Os dados da meta-análise do JACC em 2025 demonstram que DOAC em monoterapia oferece proteção suficiente para prevenção de eventos trombóticos arteriais em pacientes com DAC estável, com menor risco de sangramento em comparação à combinação de anticoagulação e AAS [7].

O estudo EPIC CAD, publicado em 2024 no NEJM, acrescenta evidências sobre a edoxabana, demonstrando sua segurança e eficácia em monoterapia para pacientes com FA e DAC estável, sem necessidade de associar antiagregante [11]. Esses achados reforçam os dados prévios de outros DOACs, como apixabana, rivaroxabana e dabigatrana. Os DOACs são preferidos em relação à varfarina pela melhor segurança e simplicidade de manejo. A exceção permanece para pacientes com estenose mitral reumática moderada/grave ou prótese mecânica, nos quais a varfarina segue como opção padrão.

Fibrilação atrial e cirurgia de revascularização do miocárdio

A maioria das discussões sobre FA e DAC se concentra no cenário pós-angioplastia. No entanto, um subgrupo significativo de pacientes com FA é submetido à cirurgia de revascularização do miocárdio, o que impõe desafios adicionais, especialmente pelo maior risco de sangramento cirúrgico.

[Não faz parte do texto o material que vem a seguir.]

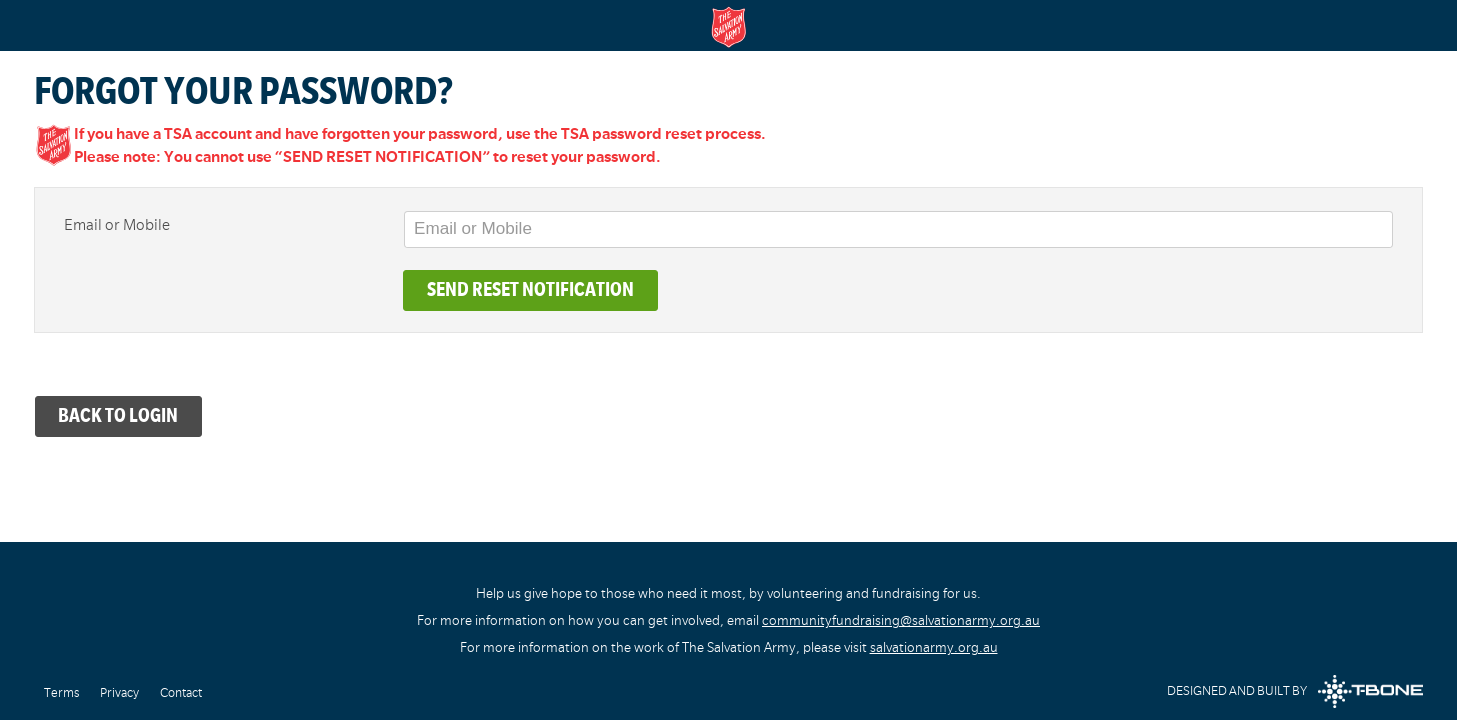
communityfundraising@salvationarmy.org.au (901, 620)
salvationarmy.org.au (934, 647)
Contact (181, 693)
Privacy (119, 693)
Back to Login (118, 415)
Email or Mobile (117, 225)
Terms (61, 693)
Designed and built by (1295, 691)
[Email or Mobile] (899, 229)
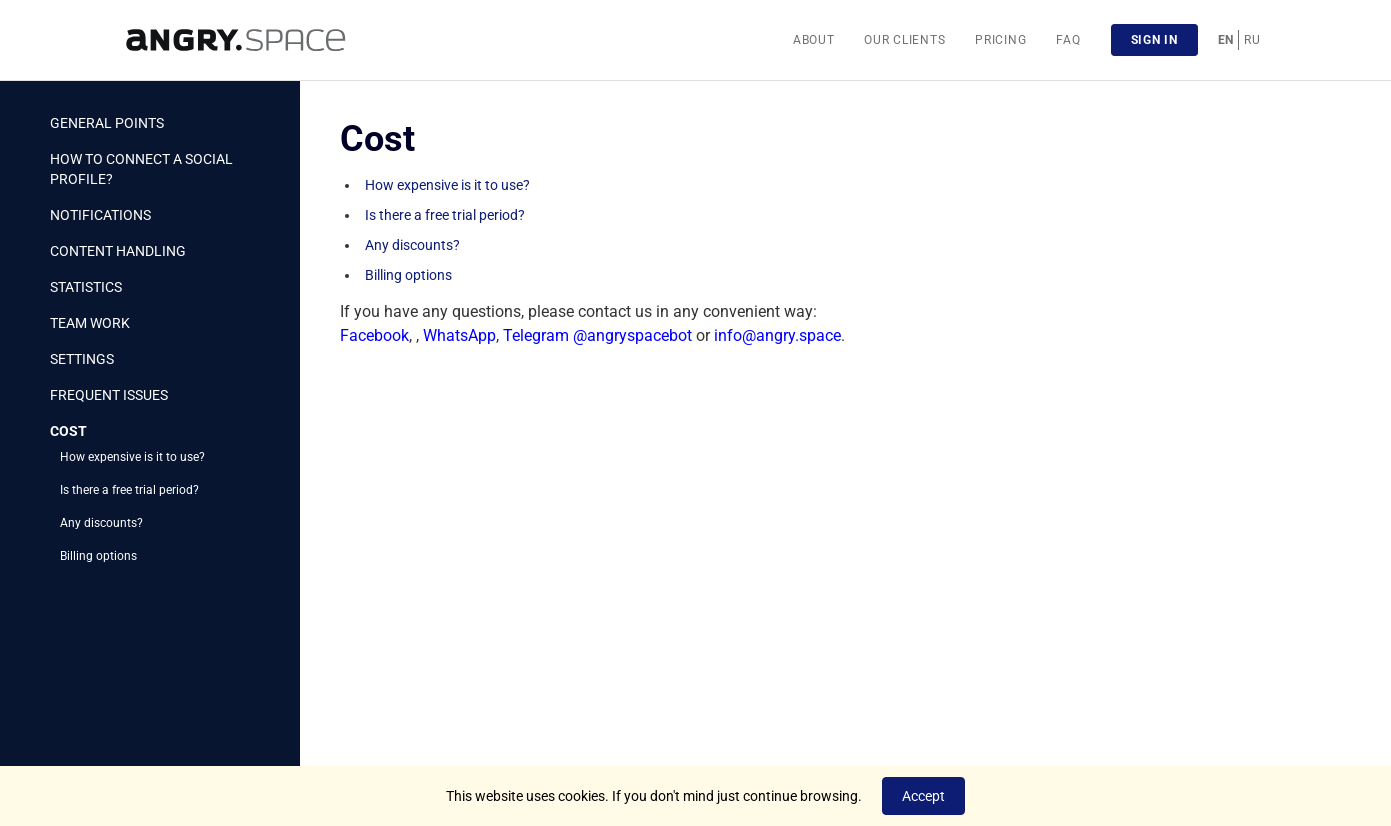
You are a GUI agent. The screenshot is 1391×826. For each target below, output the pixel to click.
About (814, 40)
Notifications (100, 215)
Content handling (118, 251)
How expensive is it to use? (132, 457)
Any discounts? (101, 523)
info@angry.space (777, 335)
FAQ (1068, 40)
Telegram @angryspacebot (597, 335)
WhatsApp (459, 335)
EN (1226, 40)
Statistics (86, 287)
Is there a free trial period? (129, 490)
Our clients (904, 40)
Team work (90, 323)
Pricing (1000, 40)
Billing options (98, 556)
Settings (82, 359)
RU (1252, 40)
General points (107, 123)
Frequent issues (109, 395)
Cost (68, 431)
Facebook (374, 335)
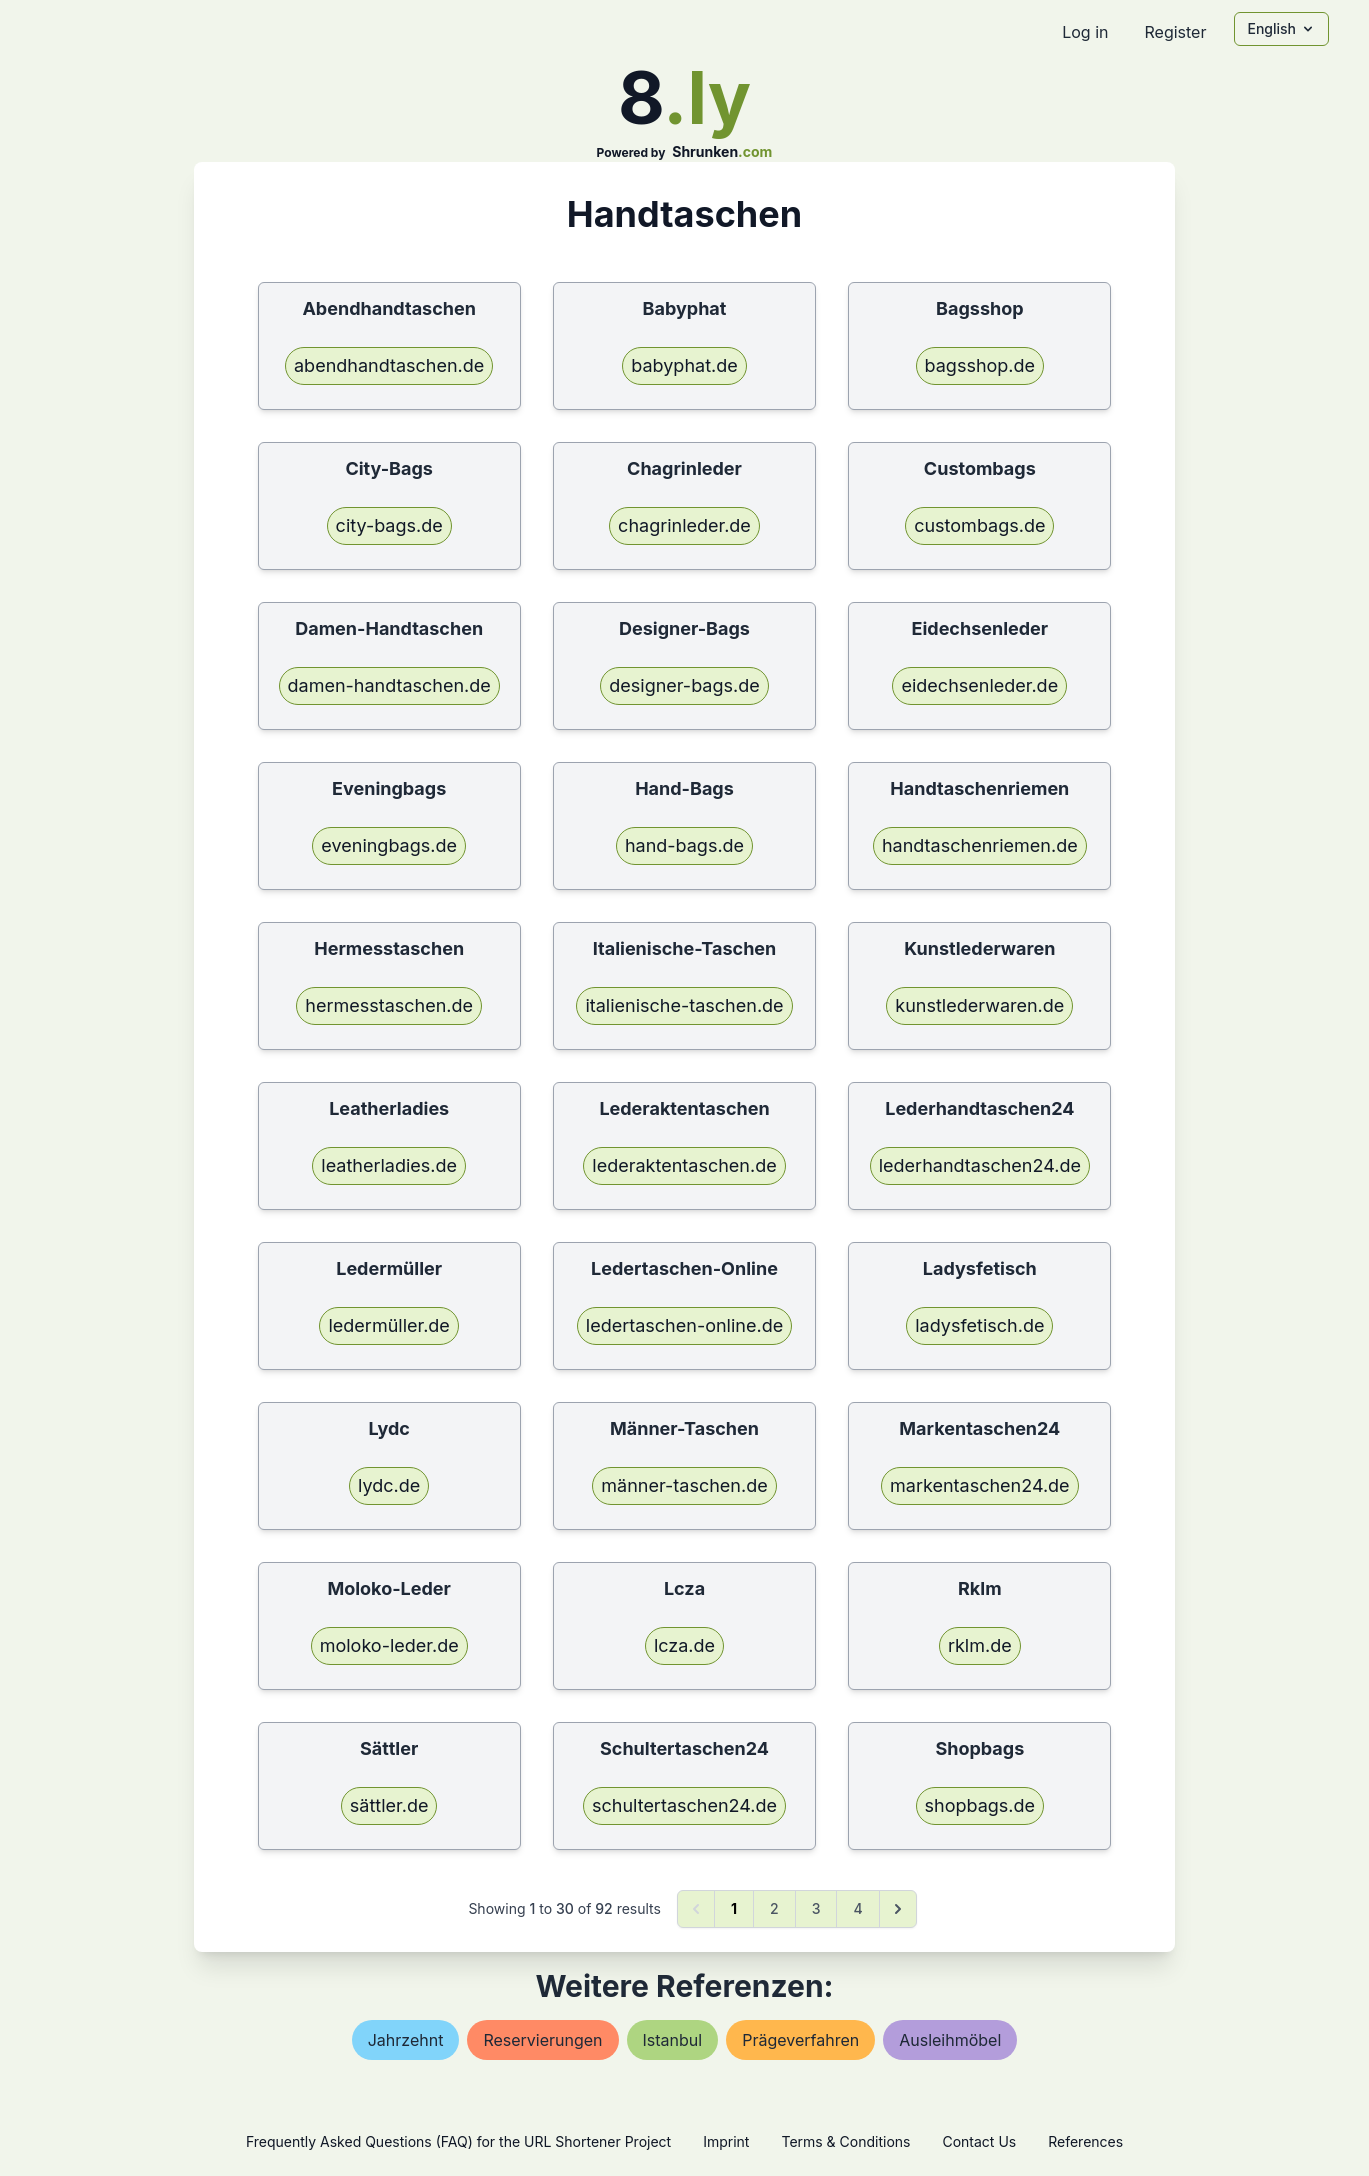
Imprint (726, 2141)
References (1085, 2141)
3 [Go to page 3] (816, 1908)
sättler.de (389, 1805)
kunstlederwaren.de (979, 1005)
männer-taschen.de (684, 1485)
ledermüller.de (388, 1325)
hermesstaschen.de (389, 1005)
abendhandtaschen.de (389, 365)
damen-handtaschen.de (389, 685)
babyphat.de (684, 365)
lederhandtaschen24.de (980, 1165)
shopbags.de (980, 1805)
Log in (1085, 32)
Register (1175, 32)
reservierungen (542, 2040)
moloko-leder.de (389, 1645)
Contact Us (979, 2141)
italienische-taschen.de (684, 1005)
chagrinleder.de (684, 525)
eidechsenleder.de (979, 685)
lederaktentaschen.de (684, 1165)
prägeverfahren (800, 2040)
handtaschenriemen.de (980, 845)
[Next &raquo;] (898, 1909)
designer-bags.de (684, 685)
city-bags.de (389, 525)
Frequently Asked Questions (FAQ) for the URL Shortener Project (458, 2141)
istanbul (673, 2040)
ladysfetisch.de (979, 1325)
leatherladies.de (389, 1165)
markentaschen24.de (980, 1485)
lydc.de (389, 1485)
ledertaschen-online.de (684, 1325)
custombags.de (979, 525)
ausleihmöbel (950, 2040)
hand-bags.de (684, 845)
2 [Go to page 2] (774, 1908)
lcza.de (684, 1645)
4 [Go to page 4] (857, 1908)
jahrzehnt (406, 2040)
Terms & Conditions (845, 2141)
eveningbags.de (389, 845)
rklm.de (980, 1645)
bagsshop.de (980, 365)
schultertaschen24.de (684, 1805)
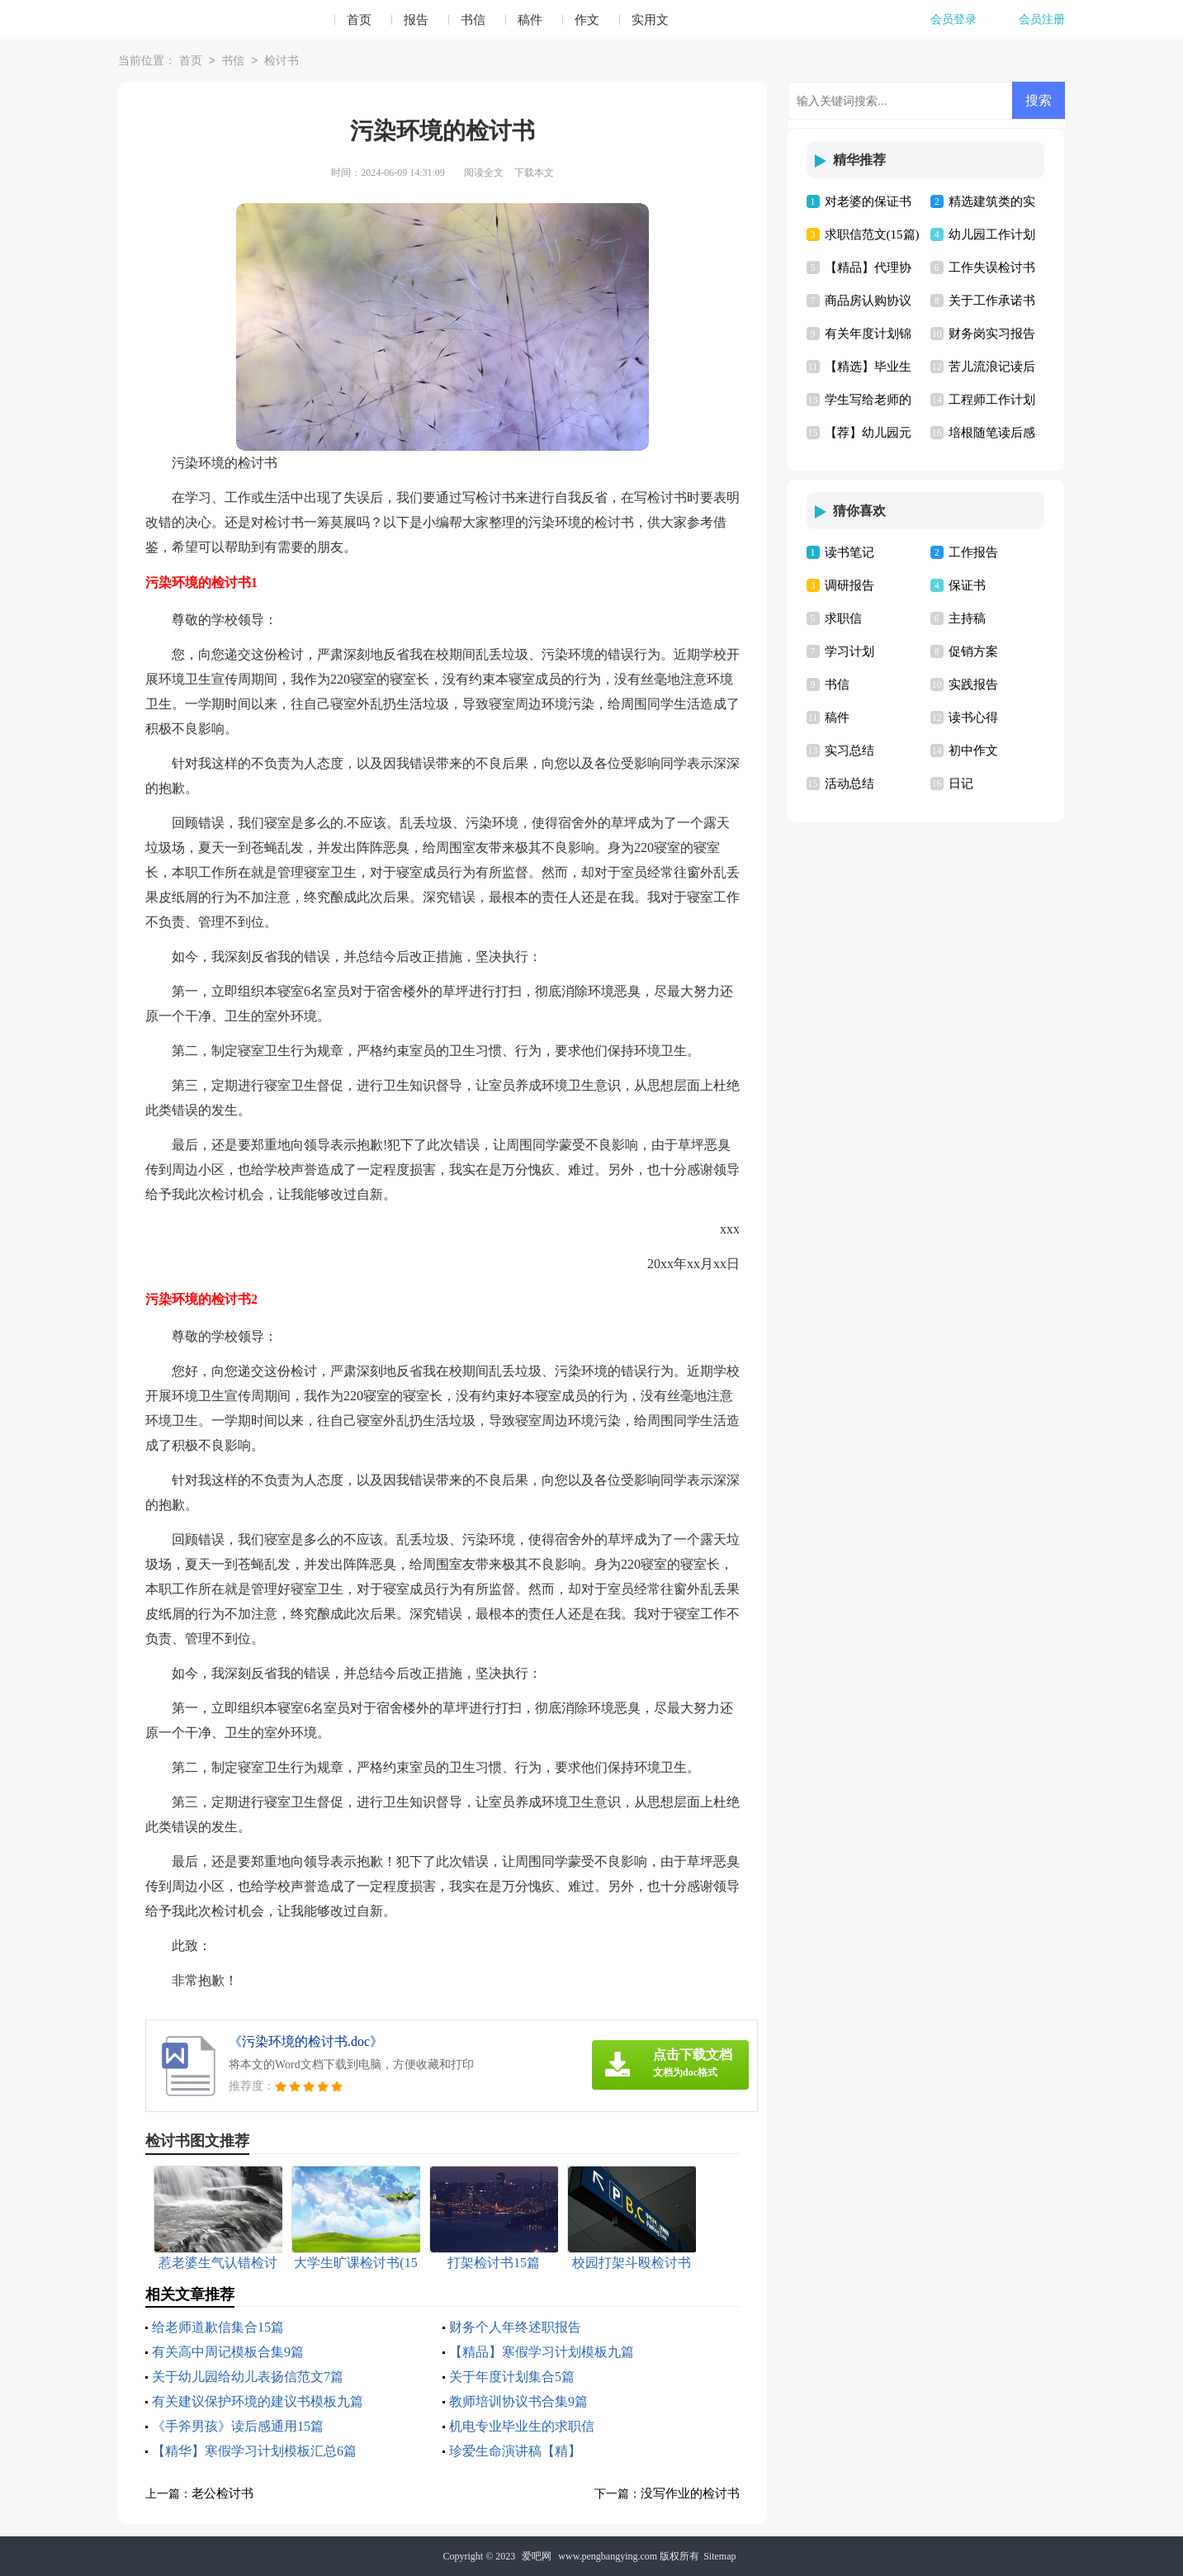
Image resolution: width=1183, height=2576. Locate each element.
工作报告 (973, 552)
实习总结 (849, 750)
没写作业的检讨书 (690, 2493)
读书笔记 (849, 552)
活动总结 (849, 783)
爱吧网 (536, 2556)
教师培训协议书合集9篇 (518, 2401)
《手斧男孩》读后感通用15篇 (238, 2426)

Nos primeiros dias do pós-operatório, a anticoagulação plena é geralmente evitada. Em casos de alto risco tromboembólico, pode-se considerar heparina de baixo peso molecular (HBPM) ou anticoagulação oral ajustada, desde que a hemostasia adequada tenha sido alcançada e a estabilidade hemodinâmica esteja preservada. A reintrodução da anticoagulação oral (DOAC ou varfarina) é recomendada entre o 3º e 7º dia, caso não haja sinais de sangramento ativo [12, 13].

Tabela 4
Estratégias antitrombóticas em fibrilação atrial e doença arterial coronariana.
Estratégias antitrombóticas em fibrilação atrial e doença arterial coronariana.

Durante o primeiro ano, a monoterapia com anticoagulante oral é preferida, evitando a combinação com antiplaquetários, sendo apoiado pelos dados do estudo SWEDEHEART [14]. Após 12 meses, a manutenção da anticoagulação deve ser individualizada e recomendada para pacientes com CHA₂DS₂-VASc ≥ 2, conforme diretrizes vigentes. A tabela 4 resume as principais estratégias terapêuticas.